Javid was born in Rochdale, Lancashire, one of five sons of Pakistani Muslim immigrant parents.[4][5] His father worked as a bus driver.[6] His mother did not speak English, having grown up in a Pakistani village where girls did not go to school.[7] His family moved from Lancashire to Stapleton Road, Bristol, as his parents took over a shop there, and the family lived in a two-bedroom flat above it.[8]
As a teenager, Javid developed an interest in financial markets, following the Thatcher government's privatisations. At the age of fourteen, he borrowed £500 from a bank to invest in shares and became a regular reader of the Financial Times.[8]

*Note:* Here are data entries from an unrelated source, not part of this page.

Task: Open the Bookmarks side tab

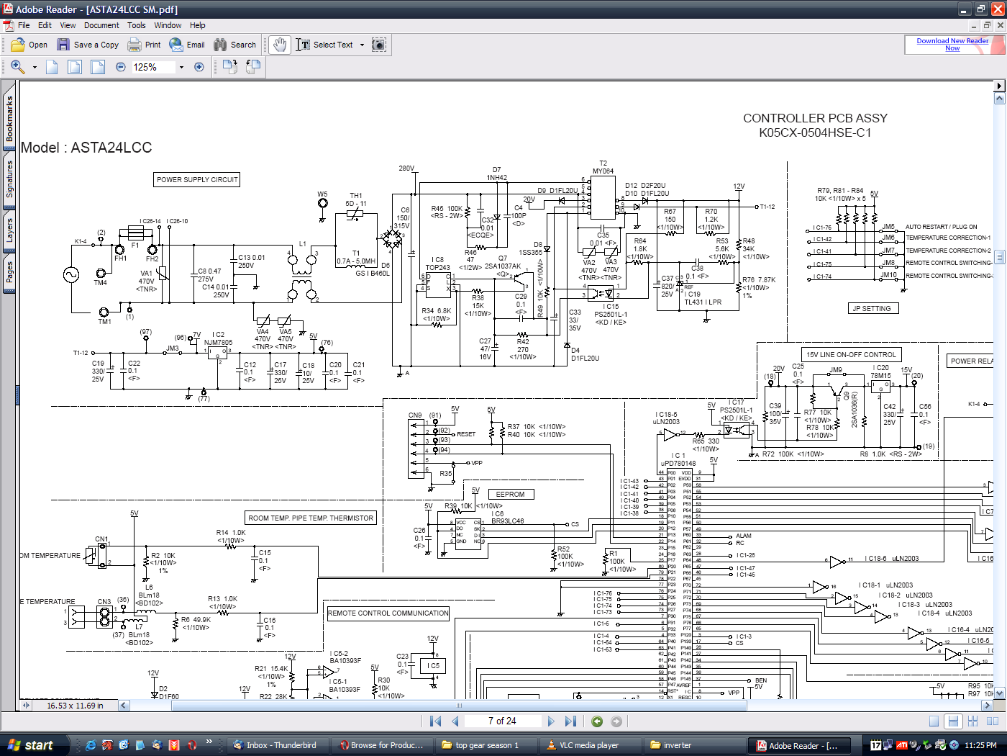Action: point(9,119)
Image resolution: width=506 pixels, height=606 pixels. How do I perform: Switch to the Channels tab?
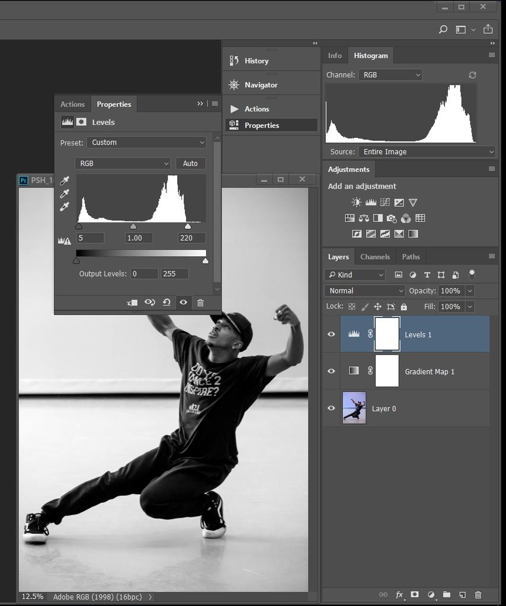point(374,257)
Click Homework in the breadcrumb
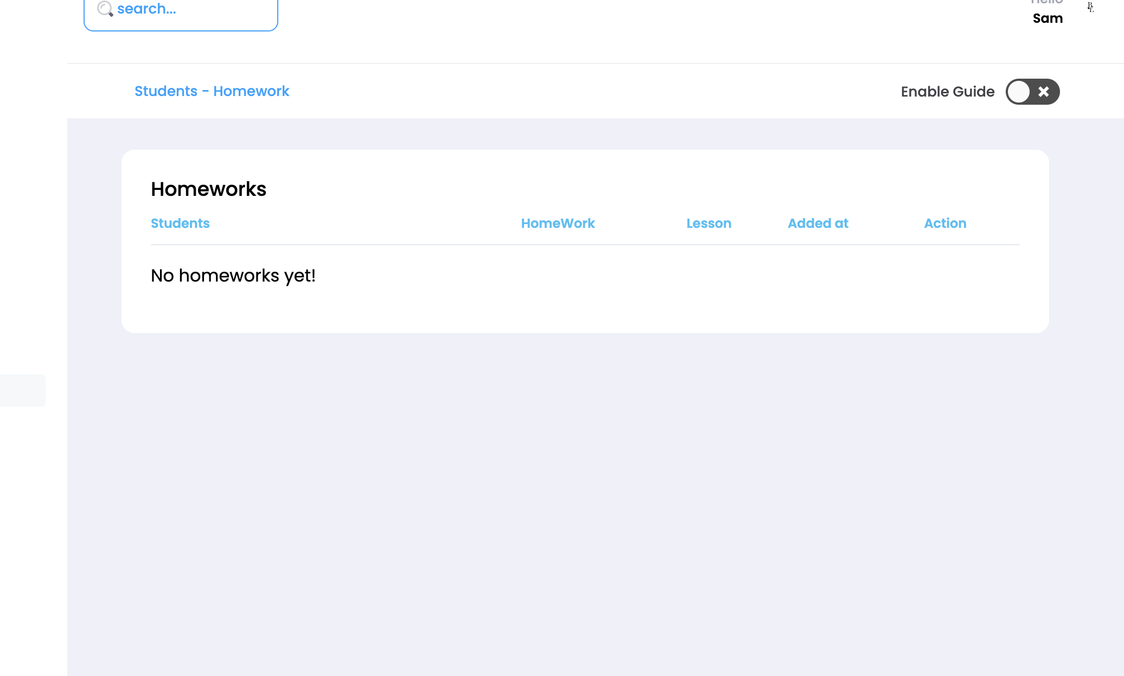The width and height of the screenshot is (1124, 676). (x=251, y=91)
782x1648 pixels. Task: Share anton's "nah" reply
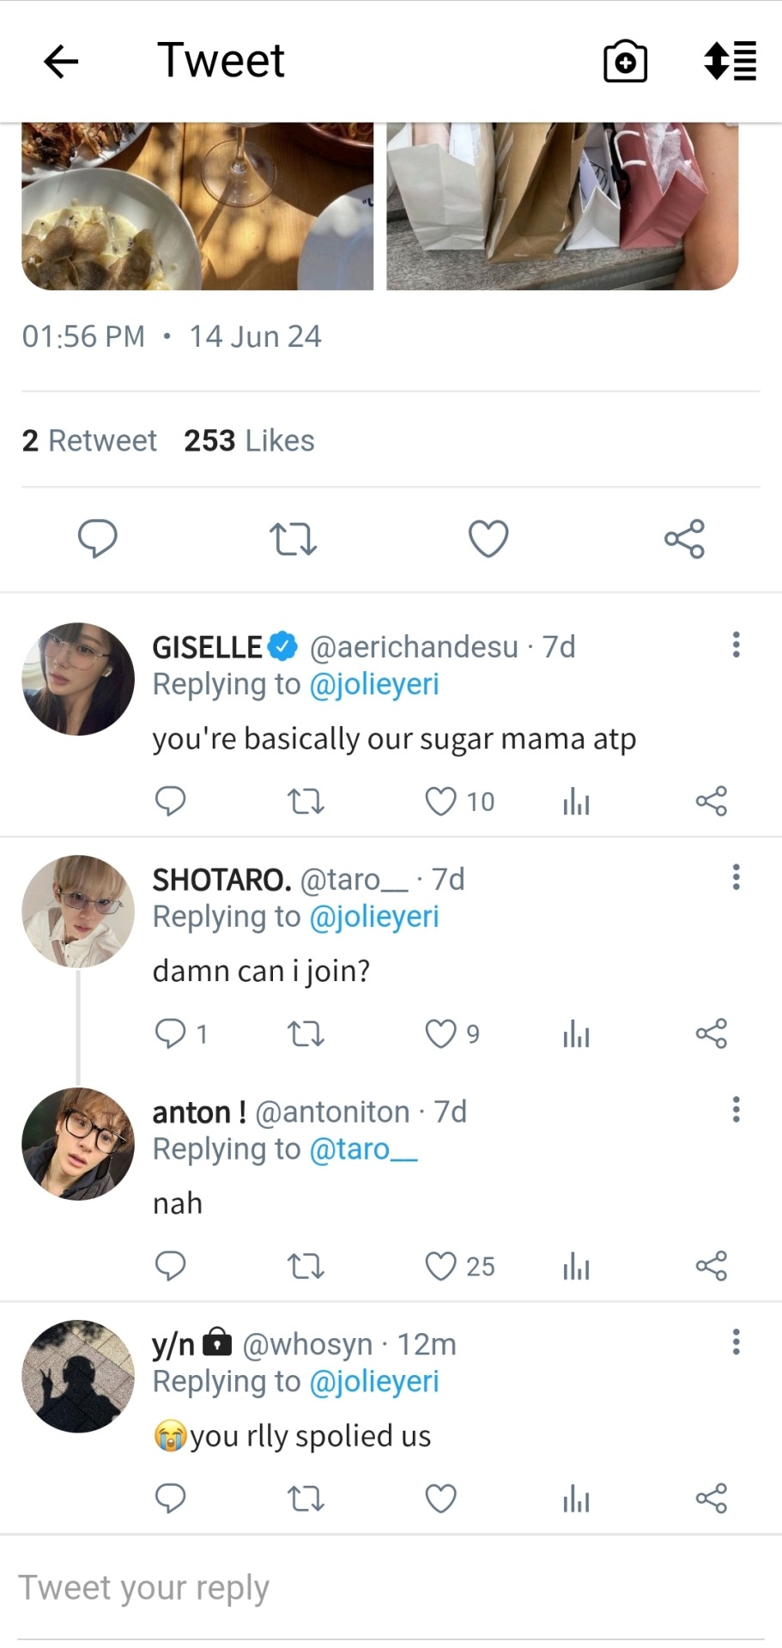pyautogui.click(x=712, y=1266)

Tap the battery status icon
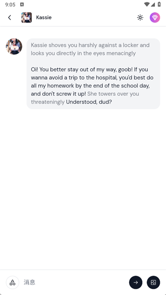[x=159, y=4]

From 1981 to 1986, Javid attended Downend School, a state comprehensive near Bristol. At school it was recommended that he should be a TV repairman. Javid has said he was told that he couldn't study maths at O Level so he had to get his father to pay for it.[9] When he later witnessed a video showing an assault on a Syrian refugee, he remarked that it was reminiscent of bullying he had experienced at school;[10] Javid claims he faced racial abuse when younger, being called a 'Paki', and having faced abuse from "National Front skinheads".[11] Speaking in 2014, Javid said that while at school: "I was naughty, more interested in watching Grange Hill than homework".[8] After being told by his school that he could only study two A Levels when he believed he needed three to go to university,[9] Javid subsequently attended Filton Technical College from 1986 to 1988, and finally the University of Exeter from 1988 to 1991.
Javid is a trustee of the London Early Years Foundation, was a governor of Normand Croft Community School, and has led an expedition to the summit of Mount Kilimanjaro, the highest mountain in Africa, to show his support of Help the Aged.[12]